Das ökologische Prinzip lässt sich vielleicht anhand von Beispielen ein wenig einfacher erklären. Fangen wir einmal mit dem Maximalprinzip an. Mit vorgegebenen Mitteln soll ein maximales Ziel erreicht werden. Wer zum Beispiel 200,- Euro zum Shoppen hat und damit auf der Kö in Düsseldorf einkaufen geht, handelt nicht nach dem ökologischen Maximalprinzip, denn die Kö ist teuer und das Geld wäre sehr schnell weg. Ökologischer wäre es, wenn man mit dem Geld in mehrere günstige Geschäfte geht und möglichst viele Klamotten für das Geld bekommt. Jetzt kommt das Minimalprinzip, was auch gerne das Sparsamkeitsprinzip genannt wird. Hier soll mit geringen Mitteln und wenig Aufwand das bestmögliche Ziel erreicht werden. Nehmen wir einmal an, eine Firma hat 1.000 Mitarbeiter, die im Monat 10.000 Kleider nähen.

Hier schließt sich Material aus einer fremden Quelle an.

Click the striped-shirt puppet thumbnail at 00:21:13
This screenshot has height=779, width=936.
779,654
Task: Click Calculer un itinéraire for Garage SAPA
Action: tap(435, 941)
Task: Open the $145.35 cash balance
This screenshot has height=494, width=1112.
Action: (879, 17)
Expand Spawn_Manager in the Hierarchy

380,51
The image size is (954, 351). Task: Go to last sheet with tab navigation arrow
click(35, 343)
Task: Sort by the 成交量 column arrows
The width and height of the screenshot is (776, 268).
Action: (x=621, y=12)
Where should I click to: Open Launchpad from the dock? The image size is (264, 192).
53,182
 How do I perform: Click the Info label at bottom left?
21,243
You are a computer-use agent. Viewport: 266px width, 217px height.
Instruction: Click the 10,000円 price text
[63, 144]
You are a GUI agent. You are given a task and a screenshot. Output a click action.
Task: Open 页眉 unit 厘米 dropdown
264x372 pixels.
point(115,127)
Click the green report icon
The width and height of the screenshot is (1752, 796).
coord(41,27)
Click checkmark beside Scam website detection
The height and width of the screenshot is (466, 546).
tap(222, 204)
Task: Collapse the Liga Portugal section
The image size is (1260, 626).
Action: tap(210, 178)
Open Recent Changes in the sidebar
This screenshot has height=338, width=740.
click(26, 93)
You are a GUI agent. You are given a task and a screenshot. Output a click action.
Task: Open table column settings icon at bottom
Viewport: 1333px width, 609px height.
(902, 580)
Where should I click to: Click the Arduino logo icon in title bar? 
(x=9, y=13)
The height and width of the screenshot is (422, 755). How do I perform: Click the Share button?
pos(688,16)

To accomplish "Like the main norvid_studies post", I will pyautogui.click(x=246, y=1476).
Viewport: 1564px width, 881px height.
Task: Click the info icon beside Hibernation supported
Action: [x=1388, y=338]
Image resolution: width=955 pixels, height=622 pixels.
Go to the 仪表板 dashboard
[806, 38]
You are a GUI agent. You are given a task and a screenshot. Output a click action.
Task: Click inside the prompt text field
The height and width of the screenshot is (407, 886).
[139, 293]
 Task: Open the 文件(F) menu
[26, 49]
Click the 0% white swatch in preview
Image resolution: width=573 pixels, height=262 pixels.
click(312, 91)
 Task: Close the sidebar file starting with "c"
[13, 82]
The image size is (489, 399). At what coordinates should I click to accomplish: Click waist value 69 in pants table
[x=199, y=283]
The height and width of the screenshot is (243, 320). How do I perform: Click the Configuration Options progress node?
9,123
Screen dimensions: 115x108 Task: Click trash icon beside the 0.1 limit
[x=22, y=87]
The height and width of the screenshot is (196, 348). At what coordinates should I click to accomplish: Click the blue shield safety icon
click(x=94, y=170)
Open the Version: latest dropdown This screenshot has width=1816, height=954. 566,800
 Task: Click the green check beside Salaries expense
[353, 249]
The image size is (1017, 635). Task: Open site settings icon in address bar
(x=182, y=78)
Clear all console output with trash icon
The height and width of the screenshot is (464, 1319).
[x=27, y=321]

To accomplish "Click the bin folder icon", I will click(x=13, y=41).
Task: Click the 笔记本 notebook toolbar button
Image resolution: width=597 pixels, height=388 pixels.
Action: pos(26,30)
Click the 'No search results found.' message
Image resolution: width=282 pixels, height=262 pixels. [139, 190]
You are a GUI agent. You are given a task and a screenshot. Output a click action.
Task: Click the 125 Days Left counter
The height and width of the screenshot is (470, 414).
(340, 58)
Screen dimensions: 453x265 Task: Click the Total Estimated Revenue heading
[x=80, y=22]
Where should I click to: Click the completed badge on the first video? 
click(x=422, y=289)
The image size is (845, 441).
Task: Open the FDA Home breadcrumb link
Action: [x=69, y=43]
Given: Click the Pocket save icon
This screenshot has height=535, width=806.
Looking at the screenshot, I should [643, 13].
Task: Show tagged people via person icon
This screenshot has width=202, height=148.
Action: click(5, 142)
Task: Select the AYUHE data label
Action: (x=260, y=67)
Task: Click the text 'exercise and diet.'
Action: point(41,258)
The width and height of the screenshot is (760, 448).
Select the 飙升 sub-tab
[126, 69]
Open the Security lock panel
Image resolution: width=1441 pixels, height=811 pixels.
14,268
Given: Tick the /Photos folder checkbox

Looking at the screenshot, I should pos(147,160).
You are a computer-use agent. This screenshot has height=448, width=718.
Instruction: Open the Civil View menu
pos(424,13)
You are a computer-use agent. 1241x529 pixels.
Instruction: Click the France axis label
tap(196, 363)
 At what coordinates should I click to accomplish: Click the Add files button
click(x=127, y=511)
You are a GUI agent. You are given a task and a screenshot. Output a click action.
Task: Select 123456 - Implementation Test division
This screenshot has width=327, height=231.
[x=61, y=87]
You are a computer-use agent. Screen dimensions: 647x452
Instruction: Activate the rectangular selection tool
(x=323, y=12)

Weil man aber auch mit 500 Mitarbeitern die 10.000 Kleider nähen kann, werden einfach 500 Mitarbeiter entlassen. Das spart Geld und das Ziel wird trotzdem erreicht. Leider ist das Minimalprinzip heute ein sehr beliebtes ökologisches Ziel und das besonders aus wirtschaftlicher Sicht.

 

Fazit

Es wird kaum möglich sein, ein optimales ökologisches Prinzip zu erreichen, aber man kann zumindest versuchen, das Minimalprinzip zu ändern, denn es gibt viele Möglichkeiten, nach einem gerechten ökologischen Prinzip zu arbeiten und zu leben.